* **작업 지침**:
아래 행 가운데 "width"라는 문자열이 들어 있는 줄을 모두 뽑아 그대로 옮겨 적으세요.

* **자료**:
------

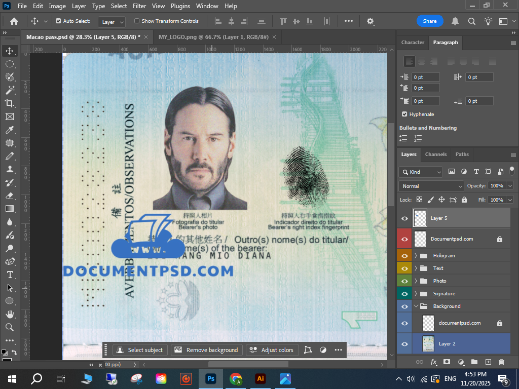Click the justify all paragraph icon
Viewport: 519px width, 389px height.
[492, 61]
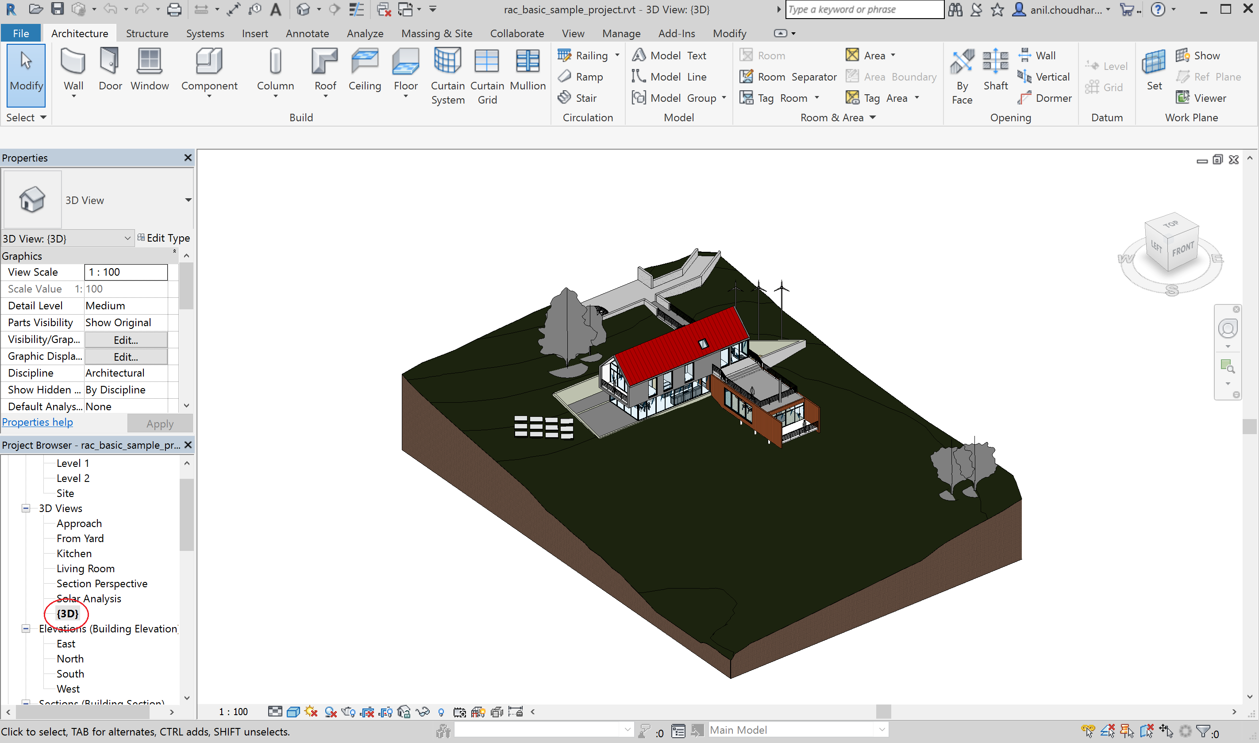
Task: Click Visibility/Graphics Edit button
Action: click(126, 339)
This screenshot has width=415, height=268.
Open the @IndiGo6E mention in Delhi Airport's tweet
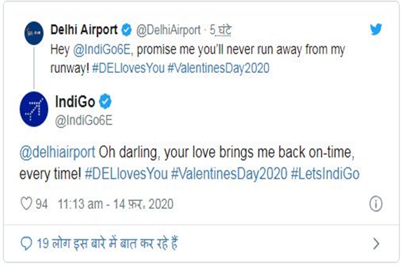click(102, 50)
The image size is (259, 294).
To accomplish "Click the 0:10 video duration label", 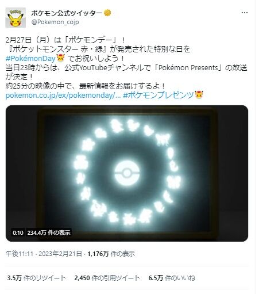I will [18, 232].
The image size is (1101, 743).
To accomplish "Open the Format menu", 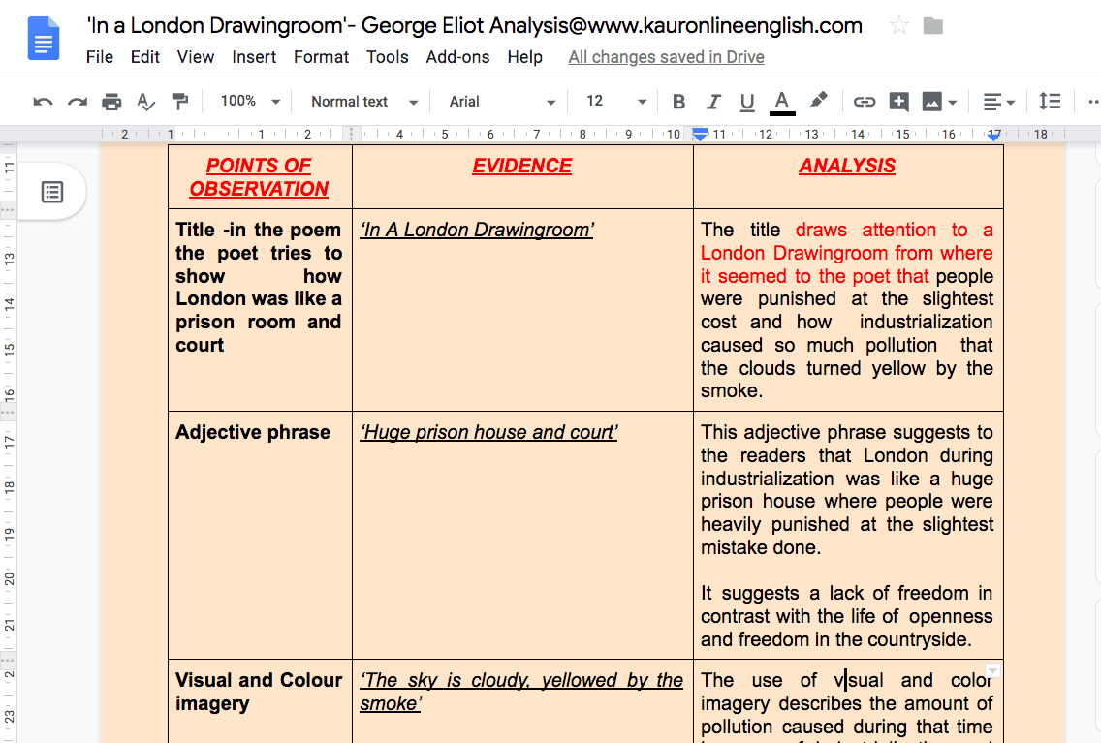I will point(321,57).
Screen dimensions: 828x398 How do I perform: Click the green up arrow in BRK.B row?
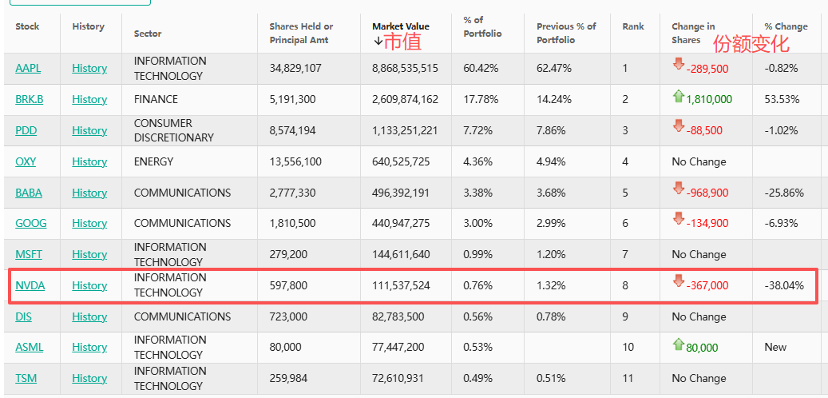pos(679,97)
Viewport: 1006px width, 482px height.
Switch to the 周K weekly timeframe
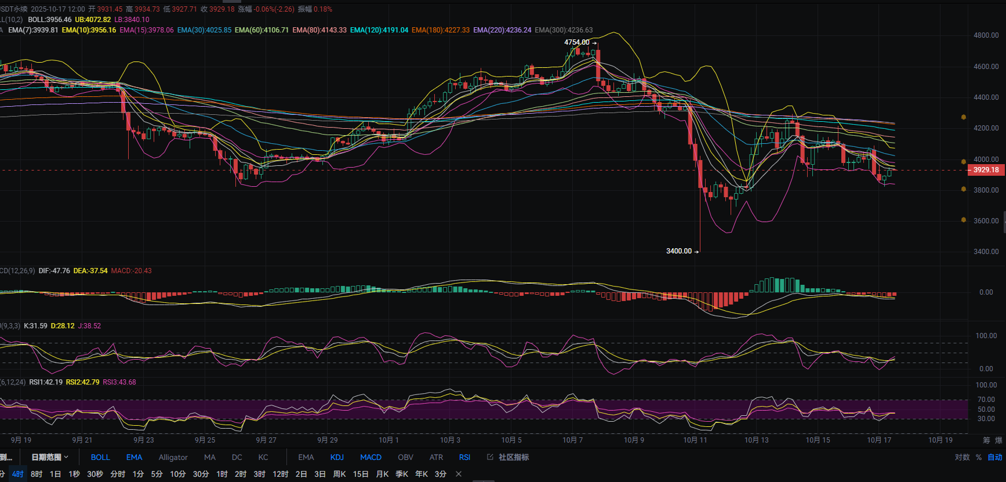coord(339,474)
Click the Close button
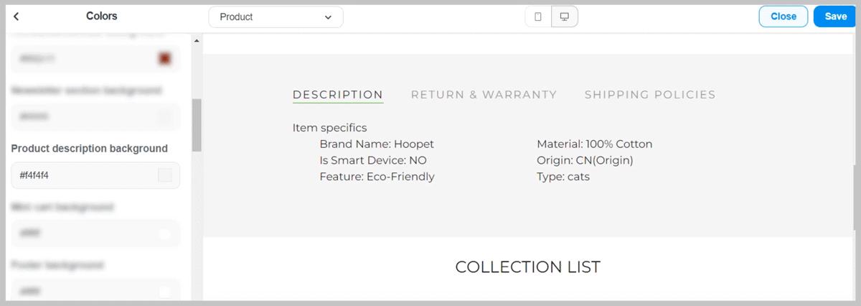861x306 pixels. click(784, 17)
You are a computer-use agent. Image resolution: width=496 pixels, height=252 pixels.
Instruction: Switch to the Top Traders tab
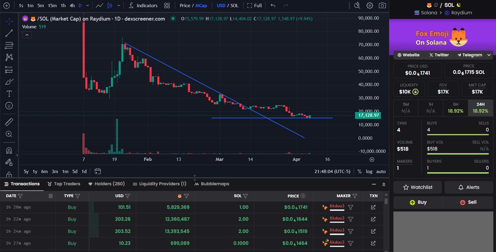(x=67, y=184)
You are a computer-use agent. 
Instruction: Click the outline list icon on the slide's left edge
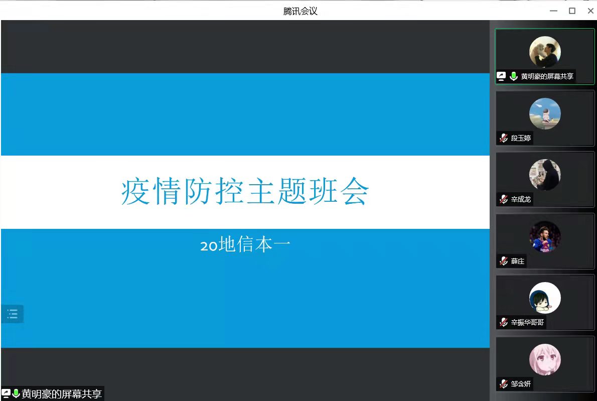pyautogui.click(x=13, y=315)
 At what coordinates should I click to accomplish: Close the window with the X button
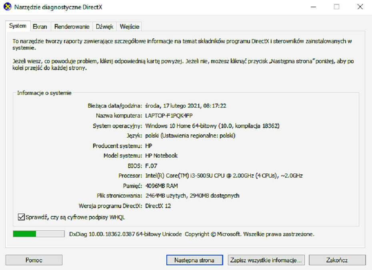coord(360,7)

------

* **아래 답변**:
Viewport: 519px width, 389px height.
This screenshot has width=415, height=268.
Viewport: 1006px width, 482px height.
You are a computer-use agent. Image resolution: width=496 pixels, height=252 pixels.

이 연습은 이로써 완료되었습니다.